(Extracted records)
»»
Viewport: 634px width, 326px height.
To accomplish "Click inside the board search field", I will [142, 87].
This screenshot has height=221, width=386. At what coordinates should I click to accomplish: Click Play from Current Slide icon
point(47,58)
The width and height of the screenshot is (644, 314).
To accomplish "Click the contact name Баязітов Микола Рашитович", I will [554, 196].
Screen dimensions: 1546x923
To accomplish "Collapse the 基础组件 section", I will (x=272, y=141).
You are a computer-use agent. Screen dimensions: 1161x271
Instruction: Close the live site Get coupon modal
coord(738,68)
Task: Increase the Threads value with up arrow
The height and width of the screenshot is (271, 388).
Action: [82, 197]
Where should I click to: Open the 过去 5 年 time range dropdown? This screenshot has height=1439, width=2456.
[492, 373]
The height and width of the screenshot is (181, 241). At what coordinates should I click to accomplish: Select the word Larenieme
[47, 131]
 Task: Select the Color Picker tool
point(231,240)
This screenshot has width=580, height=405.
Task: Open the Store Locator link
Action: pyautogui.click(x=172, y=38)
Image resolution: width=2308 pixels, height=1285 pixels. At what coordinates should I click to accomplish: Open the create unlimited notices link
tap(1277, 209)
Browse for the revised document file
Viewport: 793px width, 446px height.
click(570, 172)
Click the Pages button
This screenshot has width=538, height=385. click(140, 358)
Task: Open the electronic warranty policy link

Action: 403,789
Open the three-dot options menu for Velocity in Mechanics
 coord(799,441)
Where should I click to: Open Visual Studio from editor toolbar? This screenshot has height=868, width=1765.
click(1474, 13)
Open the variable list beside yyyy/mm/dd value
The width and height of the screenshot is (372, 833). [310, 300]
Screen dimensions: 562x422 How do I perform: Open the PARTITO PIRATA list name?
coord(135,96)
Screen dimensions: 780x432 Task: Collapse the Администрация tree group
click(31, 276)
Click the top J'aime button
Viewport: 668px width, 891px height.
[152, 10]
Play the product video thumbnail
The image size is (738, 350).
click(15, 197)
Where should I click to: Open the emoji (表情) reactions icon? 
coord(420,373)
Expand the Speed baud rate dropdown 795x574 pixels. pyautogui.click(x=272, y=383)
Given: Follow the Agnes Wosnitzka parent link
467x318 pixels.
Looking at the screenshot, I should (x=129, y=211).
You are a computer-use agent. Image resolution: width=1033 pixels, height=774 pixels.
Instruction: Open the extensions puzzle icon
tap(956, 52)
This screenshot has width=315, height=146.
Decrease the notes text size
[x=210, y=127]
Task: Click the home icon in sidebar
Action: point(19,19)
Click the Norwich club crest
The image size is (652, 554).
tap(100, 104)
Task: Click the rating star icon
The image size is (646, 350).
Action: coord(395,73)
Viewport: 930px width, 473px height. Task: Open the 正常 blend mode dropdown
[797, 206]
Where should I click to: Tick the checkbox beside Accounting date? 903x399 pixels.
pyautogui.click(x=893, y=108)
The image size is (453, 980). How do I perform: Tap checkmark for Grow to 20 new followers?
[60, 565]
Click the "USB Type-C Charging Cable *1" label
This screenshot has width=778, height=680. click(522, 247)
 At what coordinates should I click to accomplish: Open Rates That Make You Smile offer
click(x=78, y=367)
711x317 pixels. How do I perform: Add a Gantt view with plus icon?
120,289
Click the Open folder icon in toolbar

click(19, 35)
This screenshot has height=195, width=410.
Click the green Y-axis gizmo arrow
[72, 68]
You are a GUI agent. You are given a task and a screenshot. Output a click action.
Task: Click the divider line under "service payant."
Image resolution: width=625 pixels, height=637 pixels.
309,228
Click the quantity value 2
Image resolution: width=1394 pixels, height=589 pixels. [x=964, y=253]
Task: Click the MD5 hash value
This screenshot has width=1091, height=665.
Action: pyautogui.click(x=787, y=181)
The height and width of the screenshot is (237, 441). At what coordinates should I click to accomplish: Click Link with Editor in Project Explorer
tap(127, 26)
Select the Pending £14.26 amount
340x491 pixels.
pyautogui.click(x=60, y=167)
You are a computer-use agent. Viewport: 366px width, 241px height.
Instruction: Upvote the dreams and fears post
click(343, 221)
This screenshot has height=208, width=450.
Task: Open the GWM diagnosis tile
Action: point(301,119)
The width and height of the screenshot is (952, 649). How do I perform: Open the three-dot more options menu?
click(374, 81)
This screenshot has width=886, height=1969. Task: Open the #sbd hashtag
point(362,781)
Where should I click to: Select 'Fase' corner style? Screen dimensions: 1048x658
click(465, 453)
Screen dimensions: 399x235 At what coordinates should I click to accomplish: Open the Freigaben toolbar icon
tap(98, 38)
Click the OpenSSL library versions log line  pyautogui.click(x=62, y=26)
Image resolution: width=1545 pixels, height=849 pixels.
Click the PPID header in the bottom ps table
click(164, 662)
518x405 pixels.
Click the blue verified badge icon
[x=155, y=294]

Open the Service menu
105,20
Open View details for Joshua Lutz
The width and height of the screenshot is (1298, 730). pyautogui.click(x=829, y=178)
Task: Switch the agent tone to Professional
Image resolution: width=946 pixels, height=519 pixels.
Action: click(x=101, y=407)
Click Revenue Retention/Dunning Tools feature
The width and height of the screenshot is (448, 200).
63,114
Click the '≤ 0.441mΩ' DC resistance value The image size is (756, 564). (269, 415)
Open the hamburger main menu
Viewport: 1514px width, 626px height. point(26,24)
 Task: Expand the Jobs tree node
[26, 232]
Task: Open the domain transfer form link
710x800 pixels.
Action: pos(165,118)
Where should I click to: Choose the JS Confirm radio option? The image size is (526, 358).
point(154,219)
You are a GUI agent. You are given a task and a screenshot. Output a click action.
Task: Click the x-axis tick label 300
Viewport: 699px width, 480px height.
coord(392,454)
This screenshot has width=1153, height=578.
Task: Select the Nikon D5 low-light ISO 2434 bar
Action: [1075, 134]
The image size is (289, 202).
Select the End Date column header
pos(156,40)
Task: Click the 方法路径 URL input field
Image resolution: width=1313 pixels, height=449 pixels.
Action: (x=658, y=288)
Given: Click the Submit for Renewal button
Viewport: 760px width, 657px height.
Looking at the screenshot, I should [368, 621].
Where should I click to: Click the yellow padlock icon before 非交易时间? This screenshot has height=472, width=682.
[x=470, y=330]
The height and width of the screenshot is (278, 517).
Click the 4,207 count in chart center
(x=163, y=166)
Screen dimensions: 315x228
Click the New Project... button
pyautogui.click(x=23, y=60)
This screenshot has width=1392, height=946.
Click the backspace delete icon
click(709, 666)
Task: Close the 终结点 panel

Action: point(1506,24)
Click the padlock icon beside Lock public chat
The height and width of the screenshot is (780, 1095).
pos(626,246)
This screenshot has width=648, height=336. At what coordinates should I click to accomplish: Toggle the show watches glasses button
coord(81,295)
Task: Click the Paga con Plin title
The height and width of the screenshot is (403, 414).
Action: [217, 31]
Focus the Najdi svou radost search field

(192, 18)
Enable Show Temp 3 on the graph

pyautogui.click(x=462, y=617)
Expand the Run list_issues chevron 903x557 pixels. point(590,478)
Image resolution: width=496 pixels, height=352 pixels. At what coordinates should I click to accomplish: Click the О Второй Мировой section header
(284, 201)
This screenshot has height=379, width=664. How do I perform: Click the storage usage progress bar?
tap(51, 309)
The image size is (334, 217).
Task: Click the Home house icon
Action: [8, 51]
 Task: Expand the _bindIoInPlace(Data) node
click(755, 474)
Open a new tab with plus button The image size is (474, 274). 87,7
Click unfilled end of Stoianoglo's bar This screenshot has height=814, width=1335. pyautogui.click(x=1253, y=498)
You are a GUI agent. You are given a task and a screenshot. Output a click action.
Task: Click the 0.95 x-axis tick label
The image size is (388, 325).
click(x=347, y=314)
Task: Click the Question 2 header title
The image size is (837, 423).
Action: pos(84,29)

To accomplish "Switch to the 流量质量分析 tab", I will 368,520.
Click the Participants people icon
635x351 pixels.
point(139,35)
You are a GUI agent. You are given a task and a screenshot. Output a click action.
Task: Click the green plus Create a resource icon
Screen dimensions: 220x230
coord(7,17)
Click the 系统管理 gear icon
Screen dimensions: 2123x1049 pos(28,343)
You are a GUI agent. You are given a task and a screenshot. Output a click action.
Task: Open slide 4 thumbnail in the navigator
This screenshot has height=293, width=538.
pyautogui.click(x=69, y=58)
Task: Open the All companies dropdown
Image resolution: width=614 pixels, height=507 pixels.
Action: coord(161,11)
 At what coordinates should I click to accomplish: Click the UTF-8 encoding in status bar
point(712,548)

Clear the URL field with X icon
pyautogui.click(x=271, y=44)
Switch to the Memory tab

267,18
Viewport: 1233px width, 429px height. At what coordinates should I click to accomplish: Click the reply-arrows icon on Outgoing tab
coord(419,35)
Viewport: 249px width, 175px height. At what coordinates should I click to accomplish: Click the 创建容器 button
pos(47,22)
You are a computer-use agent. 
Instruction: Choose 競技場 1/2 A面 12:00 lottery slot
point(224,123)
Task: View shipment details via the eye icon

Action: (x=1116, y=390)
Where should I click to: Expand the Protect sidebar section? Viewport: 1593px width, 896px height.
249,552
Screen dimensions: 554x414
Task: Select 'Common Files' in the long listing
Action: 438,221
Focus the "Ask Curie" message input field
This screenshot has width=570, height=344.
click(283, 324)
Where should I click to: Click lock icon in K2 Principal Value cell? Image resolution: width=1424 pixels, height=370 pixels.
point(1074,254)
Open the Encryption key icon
««
[Exercise instructions] Please repeat the material above word for word, from the line that contains "Expand the Run" through the line that contains "Click unfilled end", both included.

[Right answer]
Expand the Run list_issues chevron 903x557 pixels. point(590,478)
Image resolution: width=496 pixels, height=352 pixels. At what coordinates should I click to accomplish: Click the О Второй Мировой section header
(284, 201)
This screenshot has height=379, width=664. How do I perform: Click the storage usage progress bar?
tap(51, 309)
The image size is (334, 217).
Task: Click the Home house icon
Action: [8, 51]
 Task: Expand the _bindIoInPlace(Data) node
click(755, 474)
Open a new tab with plus button The image size is (474, 274). 87,7
Click unfilled end of Stoianoglo's bar This screenshot has height=814, width=1335. pyautogui.click(x=1253, y=498)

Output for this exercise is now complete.